# Happy birthday Jazzbychas!



## Agnès E.

Chas,
Prince du jazz
Amateur de mots
Je vous souhaite un merveilleux anniversaire !


 



Joyeux anniversaire, Chas !​


----------



## Mei

*¡ ¡ ¡   H A P P Y B I R T H D **A Y   ! ! !* ​ 
Where is the party???!!  

Mei


----------



## timpeac

Have a mellow one.

Tim


----------



## geve

Bon anniversaire Mr Chas !


And here's a gift for you : doll
(may this give you inspiration for your business project  )


----------



## GenJen54

Happy Birthday to *One Cool Kat*! Hope your day is Smmmo-kin'!


----------



## JazzByChas

Plusieurs mercies, gentile geve...

You know, kind geve...I am still working on that...but I believe that I will have to come up with a more _interesting_ doll.... 



			
				geve said:
			
		

> Bon anniversaire Mr Chas !
> 
> 
> And here's a gift for you : doll
> (may this give you inspiration for your business project  )


----------



## JazzByChas

Well, you know what they say in french..."Le Jazz Hot!" 



			
				GenJen54 said:
			
		

> Happy Birthday to *One Cool Kat*! Hope your day is Smmmo-kin'!


----------



## JazzByChas

I believe, a long time ago in a land far away...(Just Kidding!) that a gathering of the forer@s was suggested...we will have to revisit this one! 




			
				Mei said:
			
		

> *¡ ¡ ¡ H A P P Y B I R T H D **A Y ! ! !* ​
> 
> Where is the party???!!
> 
> Mei


----------



## JazzByChas

*Chère Mme Agnès*


*Belle "Professeur"*
*Gentile interlocuteur et sage Modérateuse*
*Je apprecie ton perspicacité*
*Et ton patience*
*Mais surtout*
*La personne*
*Qui est “Agnès E.”*

*Ton "Élève"*

*Chas.*
​​​
​
​
​
​
​
​


----------



## JazzByChas

Dude!...I'm just chillin' like a big villain...keepin' it on tha down-low.
I'm too blessed to be stressed! 

Thanks, man!



			
				timpeac said:
			
		

> Have a mellow one.
> 
> Tim


----------



## JazzByChas

Well, all

Thank you _*all *_so very much for remembering me on my birthday!
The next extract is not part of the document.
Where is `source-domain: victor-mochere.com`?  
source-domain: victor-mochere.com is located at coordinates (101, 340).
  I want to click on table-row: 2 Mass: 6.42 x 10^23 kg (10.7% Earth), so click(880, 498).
Your kindness and comraderie make me appreciate all the more learning foreign languages and cultures.

Kindest Regards,

Chas.​


----------



## mzsweeett

May you have a very cool, traffic-less, wine-ful, aggravation-less, but friend-ful birthday dude!!!

From a Friend appreiciative of Jazzzzzzzzzzzzzz,

    
 

Sweet T.   


Keep Chillin On and On..........​


----------



## JazzByChas

Girl, ain't nuttin to it but ta do it!"  You know...iss *allllll* good inna hood't, 'speshly when we doin tha birthday thang! Ya boy Chas and hiz crew done th'ew down fo' hiz birf-day, now..._*O.K?!?!
(See'm'Say'n?)*_
The above is in African-American Vernacular English (AAVE)



			
				mzsweeett said:
			
		

> May you have a very cool, traffic-less, wine-ful, aggravation-less, but friend-ful birthday dude!!!
> 
> From a Friend appreiciative of Jazzzzzzzzzzzzzz,
> 
> 
> 
> 
> Sweet T.
> 
> 
> Keep Chillin On and On..........
> ​


----------



## Outsider

_*Congratulations!*​_


----------



## LV4-26

Bon, j'ai vu de la lumière alors je me suis invité. Oui, trrrrrèèèèèèès tard, je sais. 
Joyeux anniversaire, Chas.


----------